[The Evil Genius by Wilkie Collins]@TWC D-Link bookThe Evil Genius CHAPTER XXV 2/19
His ancestors had been among the persecuted French people who found a refuge in England, when the priest-ridden tyrant, Louis the Fourteenth, revoked the Edict of Nantes. A British subject by birth, and a thoroughly competent and trustworthy man, Mr.Sarrazin labored under one inveterate delusion; he firmly believed that his original French nature had been completely eradicated, under the influence of our insular climate and our insular customs. No matter how often the strain of the lively French blood might assert itself, at inconvenient times and under regrettable circumstances, he never recognized this foreign side of his character.
His excellent spirits, his quick sympathies, his bright mutability of mind--all those qualities, in short, which were most mischievously ready to raise distrust in the mind of English clients, before their sentiment changed for the better under the light of later experience--were attributed by Mr.Sarrazin to the exhilarating influence of his happy domestic circumstances and his successful professional career.

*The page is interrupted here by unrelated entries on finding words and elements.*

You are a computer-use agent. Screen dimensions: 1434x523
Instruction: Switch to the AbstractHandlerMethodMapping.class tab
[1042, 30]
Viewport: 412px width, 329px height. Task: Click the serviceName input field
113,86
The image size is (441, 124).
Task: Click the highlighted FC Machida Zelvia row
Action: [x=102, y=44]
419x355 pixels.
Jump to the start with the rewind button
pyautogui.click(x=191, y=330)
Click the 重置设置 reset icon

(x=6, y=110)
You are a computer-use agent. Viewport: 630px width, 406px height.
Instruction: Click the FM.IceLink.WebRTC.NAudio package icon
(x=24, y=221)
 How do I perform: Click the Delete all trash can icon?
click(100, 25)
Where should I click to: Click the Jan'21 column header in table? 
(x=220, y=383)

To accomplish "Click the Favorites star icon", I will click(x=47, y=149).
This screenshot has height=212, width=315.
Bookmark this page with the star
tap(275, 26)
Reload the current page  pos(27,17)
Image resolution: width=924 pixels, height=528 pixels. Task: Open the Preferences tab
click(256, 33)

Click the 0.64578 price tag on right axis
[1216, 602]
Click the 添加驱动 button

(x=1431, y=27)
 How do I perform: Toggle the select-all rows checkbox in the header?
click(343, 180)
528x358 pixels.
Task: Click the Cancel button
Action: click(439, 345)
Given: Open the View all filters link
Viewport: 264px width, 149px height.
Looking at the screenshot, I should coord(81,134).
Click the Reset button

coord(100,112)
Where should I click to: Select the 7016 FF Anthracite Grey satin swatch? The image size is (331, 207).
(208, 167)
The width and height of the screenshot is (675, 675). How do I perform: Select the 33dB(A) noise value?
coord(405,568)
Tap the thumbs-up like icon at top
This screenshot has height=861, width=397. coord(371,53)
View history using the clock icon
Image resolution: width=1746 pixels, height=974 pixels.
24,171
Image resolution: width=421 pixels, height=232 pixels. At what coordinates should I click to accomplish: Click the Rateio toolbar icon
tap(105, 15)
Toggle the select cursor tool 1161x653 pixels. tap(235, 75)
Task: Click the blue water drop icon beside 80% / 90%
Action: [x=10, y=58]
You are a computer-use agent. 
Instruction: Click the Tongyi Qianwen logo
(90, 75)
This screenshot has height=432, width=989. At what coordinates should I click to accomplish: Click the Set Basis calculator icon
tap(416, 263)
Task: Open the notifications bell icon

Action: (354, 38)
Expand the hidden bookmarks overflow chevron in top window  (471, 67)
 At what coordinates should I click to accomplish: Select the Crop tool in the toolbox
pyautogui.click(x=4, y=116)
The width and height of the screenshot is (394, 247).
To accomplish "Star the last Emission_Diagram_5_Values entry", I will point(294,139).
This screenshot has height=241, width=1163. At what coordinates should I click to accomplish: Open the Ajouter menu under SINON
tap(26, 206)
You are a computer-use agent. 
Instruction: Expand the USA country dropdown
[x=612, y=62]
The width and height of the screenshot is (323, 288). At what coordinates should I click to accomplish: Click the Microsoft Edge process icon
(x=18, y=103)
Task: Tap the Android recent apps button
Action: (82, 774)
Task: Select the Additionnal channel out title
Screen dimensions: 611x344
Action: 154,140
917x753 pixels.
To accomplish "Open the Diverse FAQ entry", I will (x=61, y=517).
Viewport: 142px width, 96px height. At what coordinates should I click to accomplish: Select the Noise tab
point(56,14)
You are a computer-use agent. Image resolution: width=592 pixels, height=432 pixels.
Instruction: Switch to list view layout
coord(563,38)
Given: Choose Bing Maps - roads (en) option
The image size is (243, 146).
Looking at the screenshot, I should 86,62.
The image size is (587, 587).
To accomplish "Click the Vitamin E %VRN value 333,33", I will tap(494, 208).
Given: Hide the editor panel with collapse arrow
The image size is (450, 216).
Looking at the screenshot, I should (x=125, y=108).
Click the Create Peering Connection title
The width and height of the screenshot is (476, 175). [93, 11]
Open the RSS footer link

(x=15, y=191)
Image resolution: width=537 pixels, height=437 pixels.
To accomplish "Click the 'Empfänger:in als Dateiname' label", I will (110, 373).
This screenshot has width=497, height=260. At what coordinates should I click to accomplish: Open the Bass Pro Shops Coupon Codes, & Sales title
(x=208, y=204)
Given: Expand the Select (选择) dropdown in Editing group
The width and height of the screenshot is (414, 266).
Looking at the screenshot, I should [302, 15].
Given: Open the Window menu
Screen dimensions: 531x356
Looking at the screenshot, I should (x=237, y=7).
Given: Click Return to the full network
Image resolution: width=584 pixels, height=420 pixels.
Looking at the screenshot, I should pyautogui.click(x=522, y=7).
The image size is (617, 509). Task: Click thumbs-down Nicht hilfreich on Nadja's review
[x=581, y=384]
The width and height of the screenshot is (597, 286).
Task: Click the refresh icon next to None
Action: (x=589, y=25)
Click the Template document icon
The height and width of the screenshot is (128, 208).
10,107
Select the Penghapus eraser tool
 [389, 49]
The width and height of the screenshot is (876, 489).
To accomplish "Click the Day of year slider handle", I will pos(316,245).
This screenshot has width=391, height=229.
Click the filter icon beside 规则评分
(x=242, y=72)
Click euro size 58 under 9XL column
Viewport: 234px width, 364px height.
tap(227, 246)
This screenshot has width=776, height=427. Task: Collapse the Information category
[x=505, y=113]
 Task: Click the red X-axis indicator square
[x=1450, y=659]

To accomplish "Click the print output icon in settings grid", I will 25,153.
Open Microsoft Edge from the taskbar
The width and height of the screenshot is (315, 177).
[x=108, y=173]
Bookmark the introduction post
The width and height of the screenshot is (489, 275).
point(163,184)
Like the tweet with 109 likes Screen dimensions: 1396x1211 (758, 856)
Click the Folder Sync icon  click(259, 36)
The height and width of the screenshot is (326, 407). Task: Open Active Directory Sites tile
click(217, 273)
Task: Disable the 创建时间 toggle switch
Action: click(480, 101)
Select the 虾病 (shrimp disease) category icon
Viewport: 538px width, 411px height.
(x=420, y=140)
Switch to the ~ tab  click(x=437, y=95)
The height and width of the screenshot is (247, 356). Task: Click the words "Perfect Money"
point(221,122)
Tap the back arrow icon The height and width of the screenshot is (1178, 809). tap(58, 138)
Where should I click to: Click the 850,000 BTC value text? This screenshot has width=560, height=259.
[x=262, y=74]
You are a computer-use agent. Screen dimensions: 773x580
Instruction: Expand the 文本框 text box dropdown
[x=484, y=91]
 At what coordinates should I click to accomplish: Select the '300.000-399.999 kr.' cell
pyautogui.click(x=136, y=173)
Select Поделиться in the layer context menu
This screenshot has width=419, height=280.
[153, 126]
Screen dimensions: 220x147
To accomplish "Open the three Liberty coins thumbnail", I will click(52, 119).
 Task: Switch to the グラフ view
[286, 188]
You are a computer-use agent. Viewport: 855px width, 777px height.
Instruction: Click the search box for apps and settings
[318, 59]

His essentially English wife; his essentially English children; his whiskers, his politics, his umbrella, his pew at church, his plum pudding, his _Times_ newspaper, all answered for him (he was accustomed to say) as an inbred member of the glorious nation that rejoices in hunting the fox, and believes in innumerable pills. This excellent man arrived at the cottage, desperately fatigued after his long journey, but in perfect possession of his incomparable temper, nevertheless. He afforded a proof of this happy state of mind, on sitting down to his supper.
An epicure, if ever there was one yet, he found the solid part of the refreshments offered to him to consist of a chop.
The old French blood curdled at the sight of it--but the true-born Englishman heroically devoted himself to the national meal.